Conclusion and Further Investigation

An interesting development could be to look at the changing role of mental health in Ditchley discussions. Psychological problems are mentioned throughout conferences I’ve examined, including 2001’s Systems Designs and 2009’s Machine Learning. Contrasting these modern perspectives - situated in a context of ‘normalised’ discussions surrounding mental health and its treatment - with earlier conferences such as 1971’s Psychiatry and the Law. Furthermore, a look at the more abstract category of the ‘body’ could be taken in two interesting directions; looking at the body in science within the technological developments section of this paper as well as wider scientific conferences across Ditchley, and the ‘body’ in the violence and negative health impact of war. In terms of going forward with discussions on health and medicine within Ditchley at large, I note that, historically, conferences have been at their strongest when focused on the ‘back-to-basics’ approach of direct public policy recommendations and working within existing frameworks. We live in a time of exponential technological developments, and it can often be tempting to question the ‘what ifs’ - and there is certainly a place for that within Ditchley discussions and beyond. However, focusing on the practicalities and actionable solutions has always been the strength of conferences at Ditchley. Third-sector sponsorships and attendance has tended to support this - with 2001’s Health as Foreign Policy and 2001’s Systems Design, both in partnership with the Nuffield Foundation, having a more solutions-based approach due to the inclusion of organisations that can action change. Going forward, collaborating with on-the-ground institutions can help with this transition - and I hope to see Ditchley discussions on medical health maintain their ability to emphasise the need for innovation whilst incorporating real-world impact into proceedings.

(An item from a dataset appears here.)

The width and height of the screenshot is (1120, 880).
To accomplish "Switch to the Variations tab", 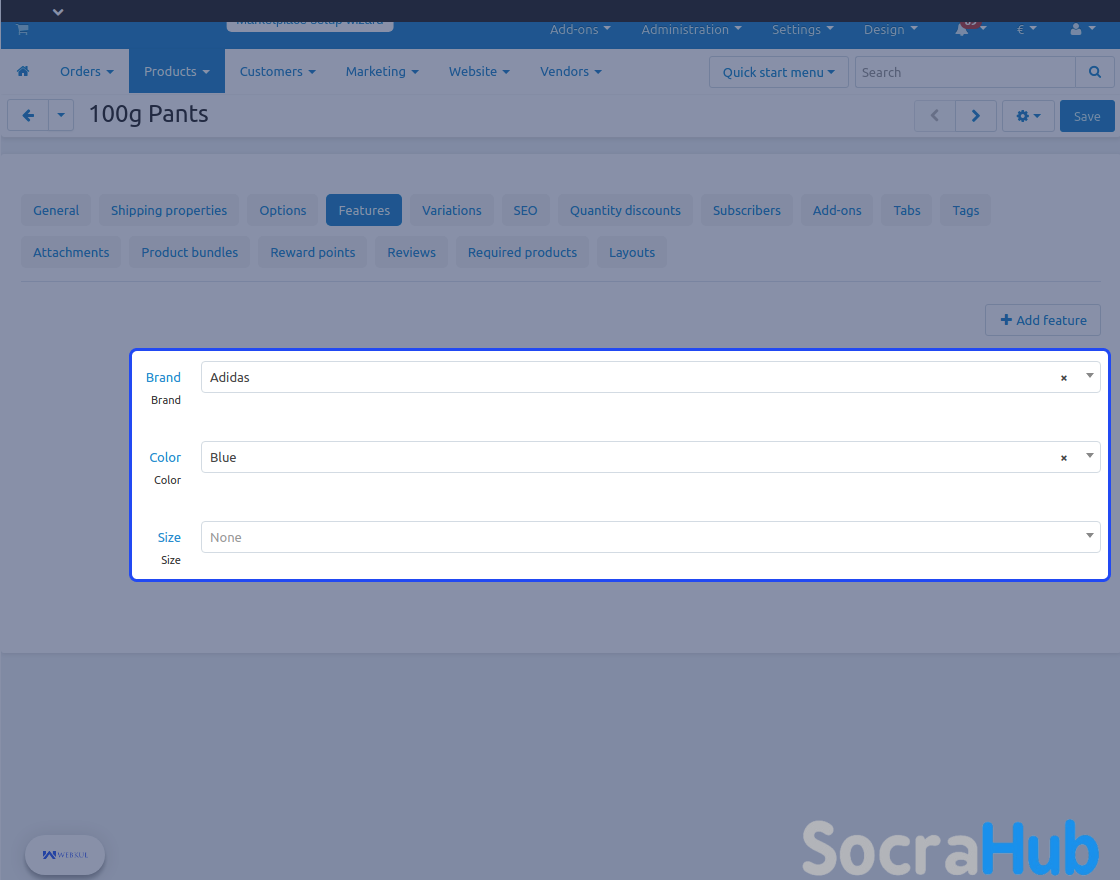I will pos(451,211).
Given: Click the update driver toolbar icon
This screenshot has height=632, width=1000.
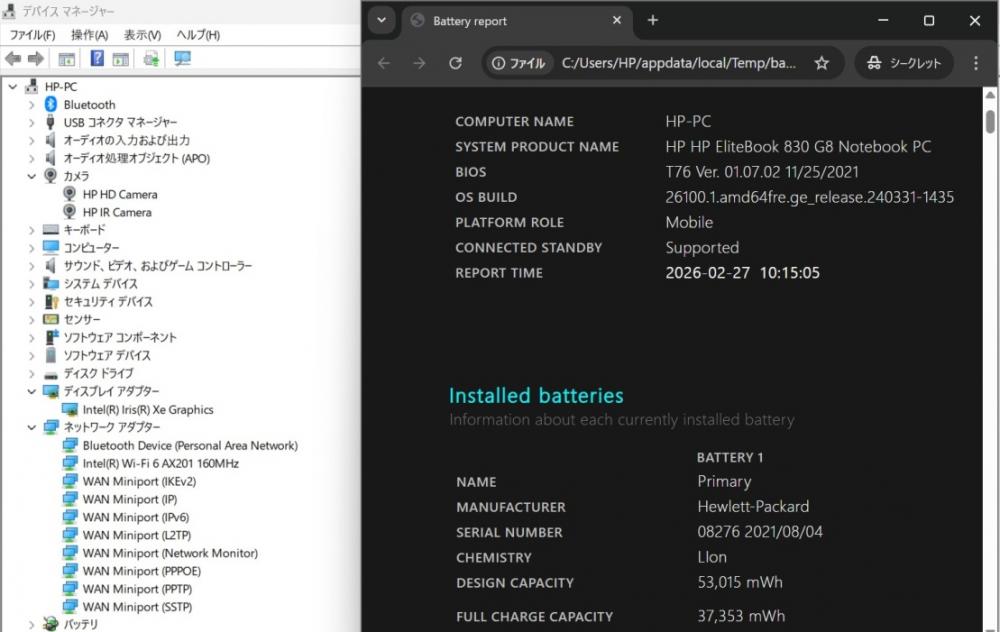Looking at the screenshot, I should tap(151, 59).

Conferences considered [1]:

  1. Sept 1963: Medical aid for developing countries
  2. Nov 1985: Modern medicine, at what price?
  3. Oct 1993: The shaping of health-care systems 1 & May 1994: The shaping of health-care systems 2
  4. April 1995: Advances in genetic science: issues for public policy
  5. Oct 2000: The new Luddites? International and national concerns about biotechnology and its true worth
  6. May 2001: Systems design for a quality healthcare: a future perspective
    Sept 2001: Healthcare funding
  7. April 2002: Health as foreign policy
  8. March 2004: Biogenetics: The Impact of Advances on Politics and Society
 

[1] I decided not to cover the 2019 conference on Coronavirus for two reasons: firstly, it did not fit into the three thematic divisions I made for my report, and secondly, it is too soon since the COVID-19 pandemic to evaluate it properly with retrospect as my methodology requires. I strongly encourage others with a different approach to examine this in the future.